Daniela Carrasco et Albertina Martinez ont, elles, bien été retrouvées. Mortes. La première, une artiste de rue surnommée "La Mimo", aurait été retrouvée pendue à une grille. Beaucoup de rumeurs circulent autour de ce décès, certains affirmant qu’elle aurait été torturée à mort ou violée. Un collectif d’avocates féministes chiliennes (Abofem) s’est emparé de l’affaire et a communiqué, la semaine passé à ce sujet, vu l’ampleur qu’a pris le décès de Daniela Carrasco, en pleine crise sociale et institutionnelle.
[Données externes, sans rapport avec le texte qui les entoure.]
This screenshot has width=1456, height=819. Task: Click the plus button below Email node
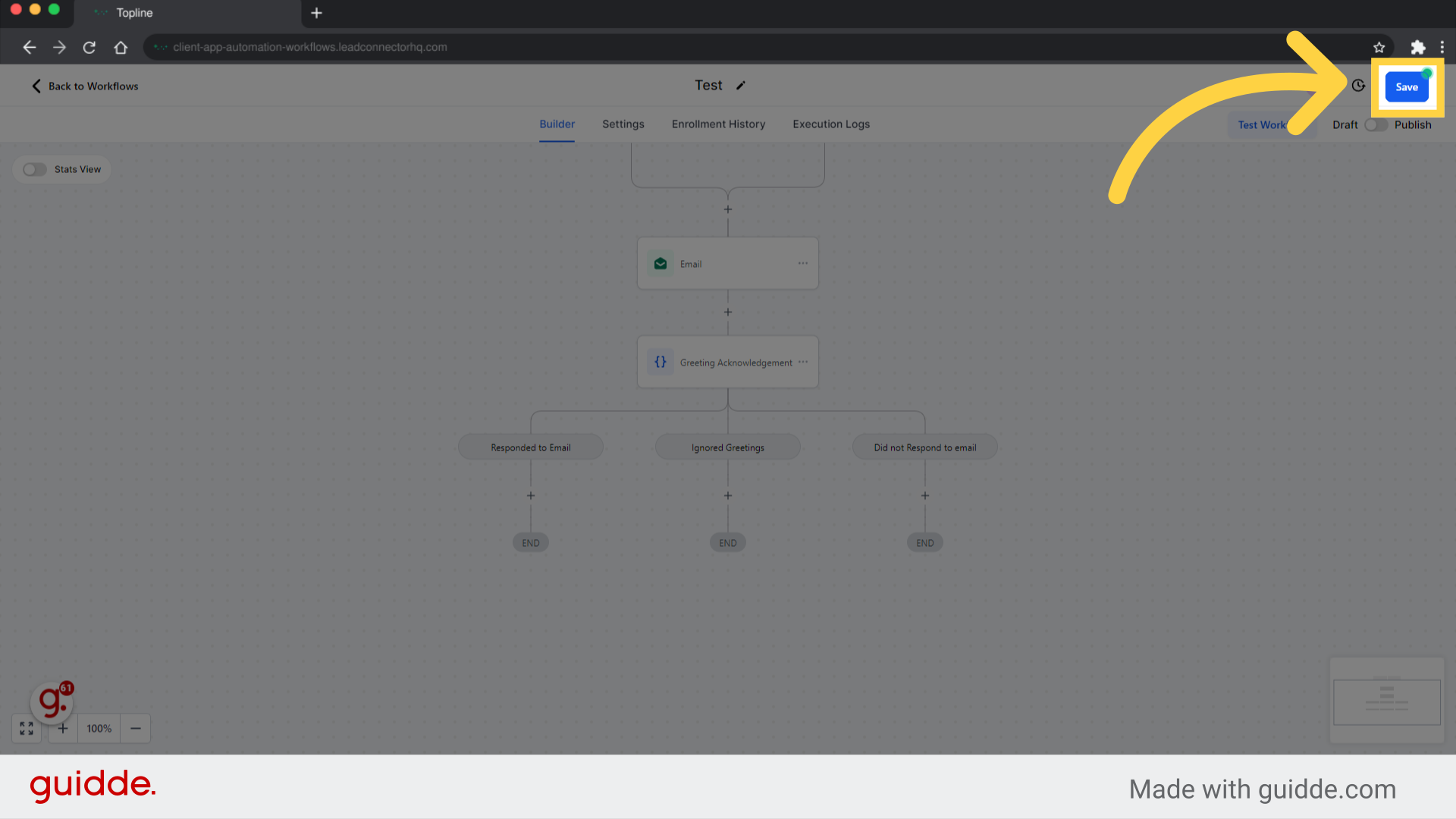tap(728, 312)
L’Abofem dénonce un emballement de la toile et de certains médias, très pesant pour la famille de la jeune femme. "Nous souhaitons rappeler que l’enquête visant à clarifier les circonstances de la mort de Daniela est toujours en cours et que les dossiers traités jusqu’ici indiquent qu’elle avait laissé une lettre expliquant les raisons d’un éventuel suicide et qu’aucun signe ou preuve évidente de torture ou d’agression sexuelle n’ont été retrouvés." L’association explique également que la famille de Daniela Carrasco ne vend pas de souvenirs à son effigie et ne réclame pas d’argent aux internautes…
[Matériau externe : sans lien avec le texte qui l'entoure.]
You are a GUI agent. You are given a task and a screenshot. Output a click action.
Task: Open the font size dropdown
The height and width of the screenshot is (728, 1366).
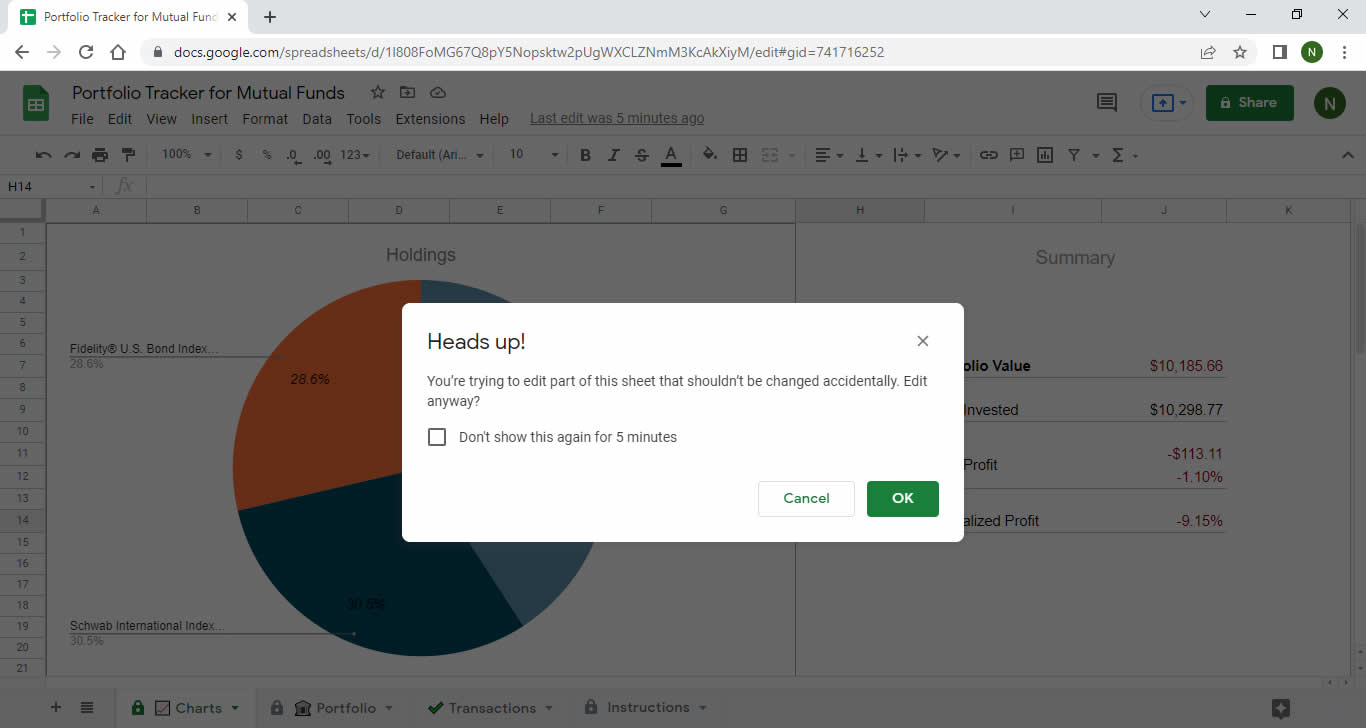(534, 155)
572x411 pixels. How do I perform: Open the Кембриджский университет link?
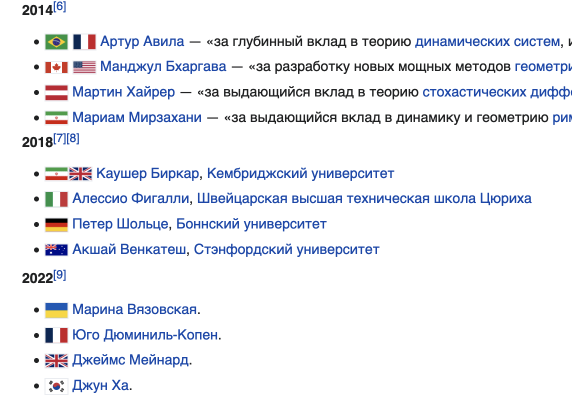tap(300, 174)

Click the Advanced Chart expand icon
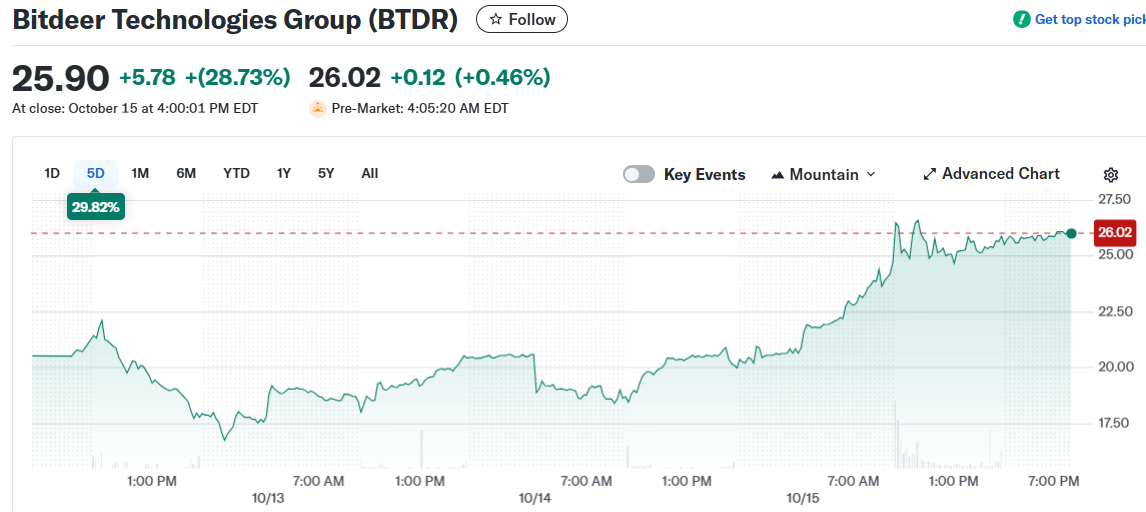(929, 174)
L’autre femme retrouvée sans vie dans des conditions suspectes n’est autre que Albertina Martinez Burgos, une photo-journaliste chilienne, qui a couvert au moins une manifestation, le 14 novembre dernier, ce qu’elle présentait comme une première. Elle avait publié certaines de ses photos sur son profil Facebook. Sa dernière publication date du 19 novembre. Son corps a été retrouvé le 21 novembre dans son appartement, où plusieurs taches de sang ont été découvertes selon le journal argentin La Nacion. On ignore à ce stade les causes de la mort de la jeune femme de 38 ans. Une autopsie est réalisée par un service médico-légal. Selon le collectif féministe "Niunamenos", son ordinateur, son appareil photo et des objets de valeur auraient également disparu de son domicile.
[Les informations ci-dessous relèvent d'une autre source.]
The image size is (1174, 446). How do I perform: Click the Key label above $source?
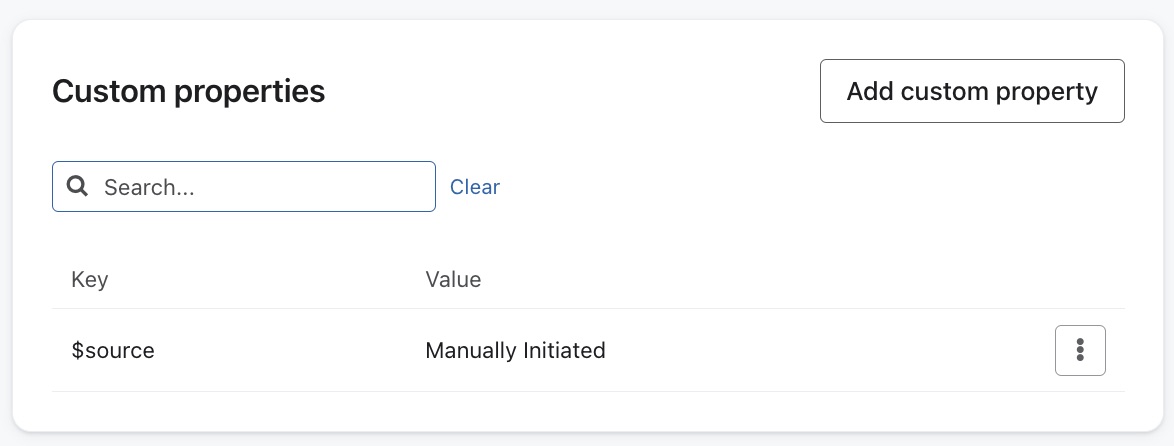(90, 280)
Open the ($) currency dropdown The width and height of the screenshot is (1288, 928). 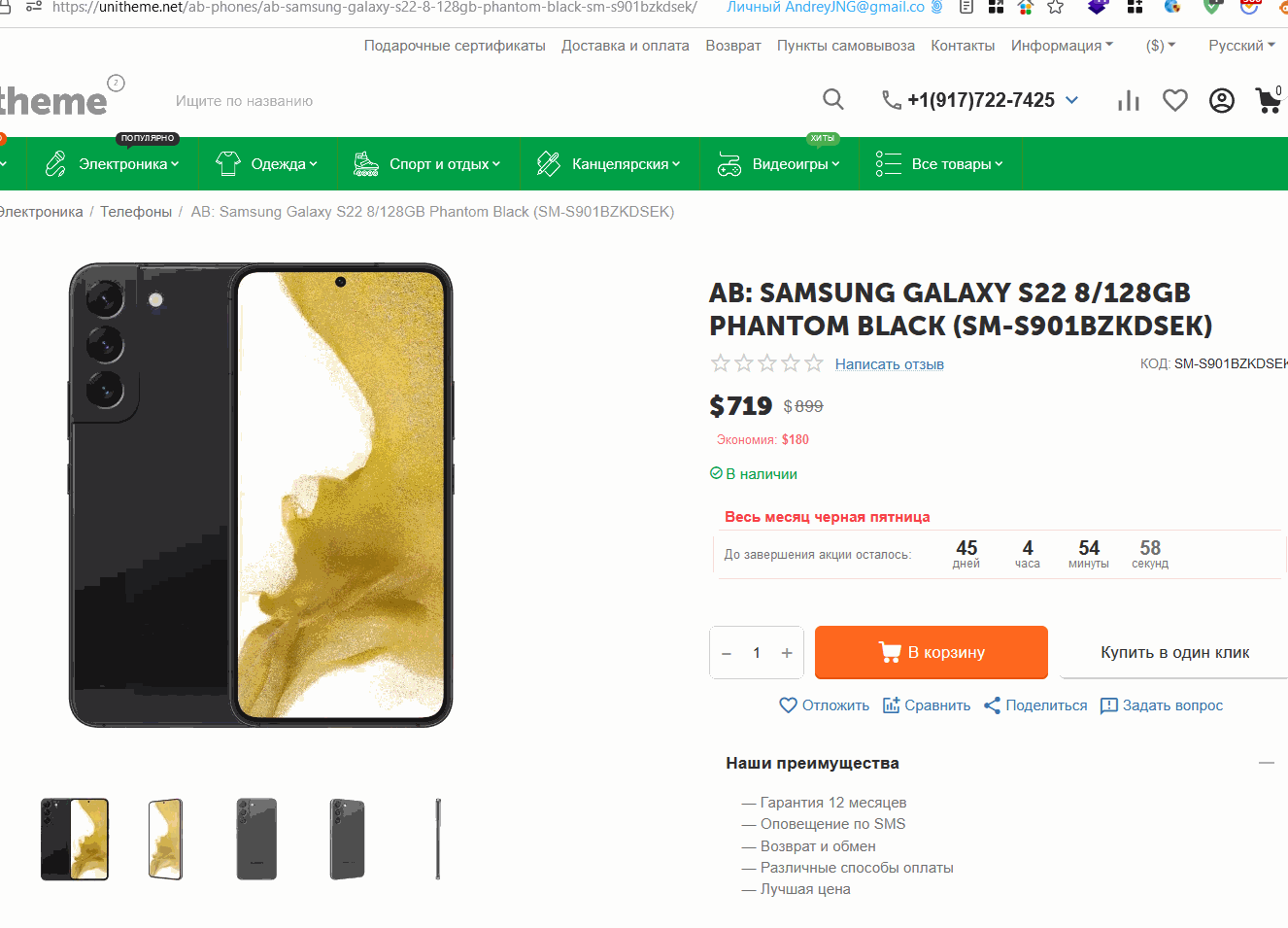click(1160, 46)
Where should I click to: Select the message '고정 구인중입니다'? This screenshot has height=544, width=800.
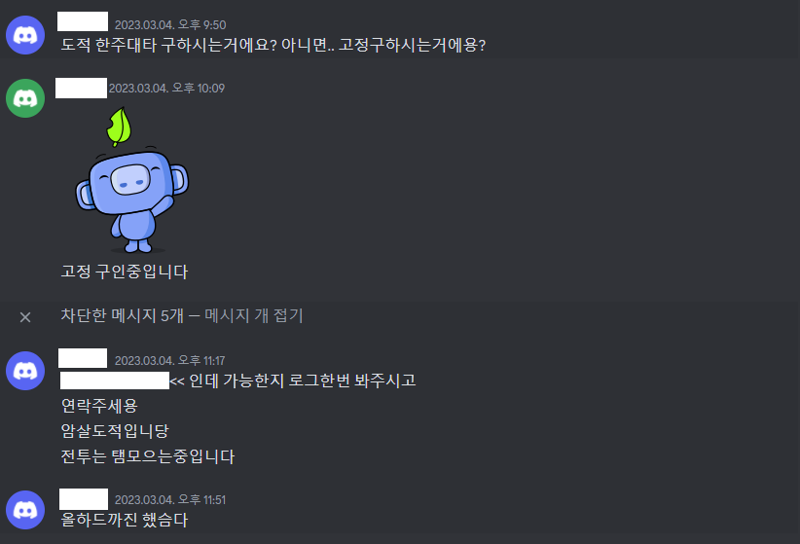(x=124, y=271)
Violences dans les deux camps

Le recours à une force parfois démesurée était déjà pointé du doigt le mois dernier par l’ONG Human Rights Watch. Son directeur de la division Amériques, José Miguel Vivanco, déclarait d’ailleurs le mois dernier que les "images montrant des violences policières au Chili sont profondément préoccupantes. Le président Piñera devrait indiquer clairement aux forces de sécurité chiliennes qu’elles doivent respecter les droits des citoyens, et s’assurer que les individus impliqués dans des violations fassent l’objet d’enquêtes impartiales dans de brefs délais."

HRW encourage également les autorités chiliennes à enquêter sur les manifestants qui ont commis des crimes graves et des actes de violence graves. "Certains manifestants ont agi avec une grande violence, saccageant des stations de métro et incendiant un bâtiment d’une entreprise productrice d’électricité ainsi que les bureaux du journal El Mercurio à Valparaiso", précise l’ONG.